* Work instructions
From the first line to the last, transcribe the data exactly.

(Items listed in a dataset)
============================================================

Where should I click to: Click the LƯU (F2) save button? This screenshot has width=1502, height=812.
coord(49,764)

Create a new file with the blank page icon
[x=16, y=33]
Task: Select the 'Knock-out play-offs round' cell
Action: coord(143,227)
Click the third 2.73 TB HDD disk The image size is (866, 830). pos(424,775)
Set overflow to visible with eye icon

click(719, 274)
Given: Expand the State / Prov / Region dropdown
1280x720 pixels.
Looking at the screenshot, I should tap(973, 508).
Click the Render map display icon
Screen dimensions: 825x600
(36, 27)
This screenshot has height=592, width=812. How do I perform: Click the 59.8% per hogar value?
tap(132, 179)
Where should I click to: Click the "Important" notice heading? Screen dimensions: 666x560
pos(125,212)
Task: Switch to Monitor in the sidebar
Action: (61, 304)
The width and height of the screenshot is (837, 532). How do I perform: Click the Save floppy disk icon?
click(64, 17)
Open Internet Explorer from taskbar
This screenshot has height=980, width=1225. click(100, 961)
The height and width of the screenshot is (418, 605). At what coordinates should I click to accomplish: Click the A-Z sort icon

============================================================

* Exercise answer
Where should I click to: Click the LƯU (F2) save button? This screenshot has width=1502, height=812.
coord(49,764)

Create a new file with the blank page icon
[x=16, y=33]
Task: Select the 'Knock-out play-offs round' cell
Action: coord(143,227)
Click the third 2.73 TB HDD disk The image size is (866, 830). pos(424,775)
Set overflow to visible with eye icon

click(719, 274)
Given: Expand the State / Prov / Region dropdown
1280x720 pixels.
Looking at the screenshot, I should tap(973, 508).
Click the Render map display icon
Screen dimensions: 825x600
(36, 27)
This screenshot has height=592, width=812. How do I perform: Click the 59.8% per hogar value?
tap(132, 179)
Where should I click to: Click the "Important" notice heading? Screen dimensions: 666x560
pos(125,212)
Task: Switch to Monitor in the sidebar
Action: (61, 304)
The width and height of the screenshot is (837, 532). How do I perform: Click the Save floppy disk icon?
click(64, 17)
Open Internet Explorer from taskbar
This screenshot has height=980, width=1225. click(100, 961)
The height and width of the screenshot is (418, 605). At what coordinates should I click to accomplish: Click the A-Z sort icon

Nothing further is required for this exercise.